Urbanisme et spéculation à Paris, 18 mai 1861

 

L’admiration qu’inspire la merveilleuse transformation de Paris, à laquelle nous assistons depuis plusieurs années, fait place, de jour en jour, à une préoccupation profonde, à une vive inquiétude sur les fâcheuses conséquences d’une situation fatalement anormale, c’est-à-dire sur le malaise général produit par les prix excessifs auxquels les loyers se sont élevés et semblent vouloir s’élever chaque jour davantage. [L’auteur de cette brochure anonyme expose ensuite les évolutions dernières dans la capitale : flux migratoires vers Paris et politique de démolition des immeubles anciens.]

 

 

S’il est incontestable que des quartiers entiers ont disparu presque simultanément sous le marteau des démolisseurs, il est également prouvé avec la dernière évidence que les nouvelles constructions, tant sur l’emplacement des quartiers démolis que sur l’étendue considérable des terrains devenus libres par le reculement des barrières jusqu’aux fortifications, sont de beaucoup supérieures en nombre aux maisons abattues.

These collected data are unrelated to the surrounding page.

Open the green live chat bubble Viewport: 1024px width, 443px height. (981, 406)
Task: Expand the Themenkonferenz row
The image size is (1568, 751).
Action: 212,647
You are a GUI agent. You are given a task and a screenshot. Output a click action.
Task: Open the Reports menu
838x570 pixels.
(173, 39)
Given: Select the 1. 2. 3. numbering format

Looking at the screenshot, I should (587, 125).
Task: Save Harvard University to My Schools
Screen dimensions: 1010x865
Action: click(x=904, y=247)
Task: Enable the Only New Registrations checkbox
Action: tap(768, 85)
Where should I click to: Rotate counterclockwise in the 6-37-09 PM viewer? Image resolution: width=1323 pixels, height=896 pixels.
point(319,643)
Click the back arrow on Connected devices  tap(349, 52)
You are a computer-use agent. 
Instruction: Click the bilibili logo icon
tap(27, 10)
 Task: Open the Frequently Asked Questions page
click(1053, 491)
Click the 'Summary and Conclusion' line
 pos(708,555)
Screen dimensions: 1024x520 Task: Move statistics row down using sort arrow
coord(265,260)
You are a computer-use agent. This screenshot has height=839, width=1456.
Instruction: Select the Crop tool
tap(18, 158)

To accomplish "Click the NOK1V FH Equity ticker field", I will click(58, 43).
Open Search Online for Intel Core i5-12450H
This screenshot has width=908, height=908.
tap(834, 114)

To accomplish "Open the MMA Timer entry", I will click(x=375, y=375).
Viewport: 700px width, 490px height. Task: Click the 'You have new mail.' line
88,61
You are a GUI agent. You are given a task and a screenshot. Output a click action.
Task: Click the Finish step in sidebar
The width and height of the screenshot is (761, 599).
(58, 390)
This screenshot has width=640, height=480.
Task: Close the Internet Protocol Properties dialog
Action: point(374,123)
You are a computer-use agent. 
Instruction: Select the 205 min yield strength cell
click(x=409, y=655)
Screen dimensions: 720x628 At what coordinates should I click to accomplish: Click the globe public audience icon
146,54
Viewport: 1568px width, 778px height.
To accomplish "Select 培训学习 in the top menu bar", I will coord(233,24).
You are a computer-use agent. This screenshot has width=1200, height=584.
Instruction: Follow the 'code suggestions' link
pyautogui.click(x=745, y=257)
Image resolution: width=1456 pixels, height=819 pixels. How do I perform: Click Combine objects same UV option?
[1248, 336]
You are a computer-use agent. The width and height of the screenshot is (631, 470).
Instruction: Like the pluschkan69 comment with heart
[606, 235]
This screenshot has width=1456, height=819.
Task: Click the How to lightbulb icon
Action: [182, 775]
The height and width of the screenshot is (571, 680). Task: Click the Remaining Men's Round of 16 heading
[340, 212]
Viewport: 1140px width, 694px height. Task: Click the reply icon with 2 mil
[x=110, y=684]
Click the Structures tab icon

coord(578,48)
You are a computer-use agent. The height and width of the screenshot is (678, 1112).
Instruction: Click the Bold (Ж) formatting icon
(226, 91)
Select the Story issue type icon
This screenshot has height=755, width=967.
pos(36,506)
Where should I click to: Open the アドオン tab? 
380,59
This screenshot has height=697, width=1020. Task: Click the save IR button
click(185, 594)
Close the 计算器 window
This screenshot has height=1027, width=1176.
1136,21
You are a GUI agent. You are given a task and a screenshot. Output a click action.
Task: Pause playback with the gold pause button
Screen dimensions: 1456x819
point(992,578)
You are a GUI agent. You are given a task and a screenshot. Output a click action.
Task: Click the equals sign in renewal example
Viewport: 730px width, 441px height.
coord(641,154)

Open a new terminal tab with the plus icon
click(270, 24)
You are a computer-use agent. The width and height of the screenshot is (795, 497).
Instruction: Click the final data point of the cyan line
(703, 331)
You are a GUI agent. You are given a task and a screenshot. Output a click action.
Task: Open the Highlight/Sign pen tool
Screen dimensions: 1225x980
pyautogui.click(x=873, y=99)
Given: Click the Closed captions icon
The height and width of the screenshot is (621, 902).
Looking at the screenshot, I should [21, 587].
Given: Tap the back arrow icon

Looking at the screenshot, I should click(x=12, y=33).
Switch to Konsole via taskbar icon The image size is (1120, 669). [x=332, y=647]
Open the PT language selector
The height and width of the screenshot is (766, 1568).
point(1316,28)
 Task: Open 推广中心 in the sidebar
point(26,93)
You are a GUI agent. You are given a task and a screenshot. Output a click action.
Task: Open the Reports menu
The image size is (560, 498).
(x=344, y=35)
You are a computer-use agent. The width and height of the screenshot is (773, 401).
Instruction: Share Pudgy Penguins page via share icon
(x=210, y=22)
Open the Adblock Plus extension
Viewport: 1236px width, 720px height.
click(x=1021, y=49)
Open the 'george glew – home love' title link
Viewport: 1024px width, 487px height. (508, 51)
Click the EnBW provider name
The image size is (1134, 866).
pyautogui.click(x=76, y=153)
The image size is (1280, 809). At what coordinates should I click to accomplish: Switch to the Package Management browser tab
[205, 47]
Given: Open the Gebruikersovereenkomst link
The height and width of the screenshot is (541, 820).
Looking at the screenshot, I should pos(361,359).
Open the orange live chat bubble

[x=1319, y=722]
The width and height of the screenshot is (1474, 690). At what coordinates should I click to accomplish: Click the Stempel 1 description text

L’infériorité numérique des nouvelles constructions sur les maisons détruites ne peut donc être considérée comme étant la cause du renchérissement excessif du loyer des petits logements. Ce mal qui pèse si lourdement sur l’immense majorité de la population parisienne prend exclusivement sa source dans la fausse appropriation, dans la destination inintelligente, à notre avis, des nouvelles maisons substituées aux anciennes.

 

 

Parmi les maisons démolies, il s’en trouvait un grand nombre divisées en petits logements, en appartements modestes donnant asile aux ouvriers, aux employés et à une foule de petites industries dont l’ensemble constitue la grande majorité de la population. Or, ces maisons ont été remplacées, même sur les points les plus éloignés et sans exception, par des édifices somptueux, surchargés à l’extérieur de sculptures inutiles, tout resplendissants à l’intérieur de glaces et de dorures fastueuses et n’offrant à tous les étages que de grands appartements splendides d’un prix inabordable, qu’expliquent d’ailleurs les sommes considérables qu’il a fallu dépenser pour les établir.

 

 

Or ces aménagements, ces dispositions sont l’œuvre exclusive de la spéculation dont les écarts sur ce point ont été, dans bien des cas, poussés jusqu’à un aveuglement en opposition avec les propres intérêts des spéculateurs… C’est donc à la spéculation seule qu’il faut attribuer la perturbation, le malaise apporté dans la partie la plus essentielle de l’économie domestique : l’asile de la famille.

 

 

En élevant de toutes parts et aveuglément des palais… la spéculation a fait un très faux calcul… elle a escompté l’avenir au profit du présent. Dans un temps très rapproché, elle apprendra à ses dépens, et ce sera justice, qu’en matière de construction surtout, l’équilibre entre les besoins et les moyens d’y pourvoir, constitue seule la véritable base de toute entreprise intelligente…, que la rareté ou l’abondance des objets de première nécessité en élève ou en abaisse la valeur. Une diminution prochaine, forcée, inévitable dans le prix des loyers des grands appartements, déjà beaucoup trop nombreux… lui démontrera, avant peu, que malgré tous les efforts contraires, elle sera impuissante à échapper aux conséquences ruineuses de cette loi infaillible, inexorable…

 

 

Ceux qui ont eu, et qui ont, surtout en ce moment, le plus à souffrir d’un état de choses vraiment déplorable, ce sont les employés, les petits rentiers, les ouvriers, et cette multitude infinie, en un mot, de familles entières ne vivant que du produit de leur travail et formant dans Paris, malheureusement pour l’état de choses actuel, plus des trois quarts de la population. Subitement expulsés de leurs modestes demeures, ils se sont vus, et se voient obligés, chaque jour, de se réfugier — heureux encore ceux qui en trouvent — dans des réduits situés aux points les plus extrêmes de Paris, et loin de leurs affaires ou de leur travail.

 

 

Source : Urbanisme et spéculation à Paris, brochure anonyme du 18 mai 1861.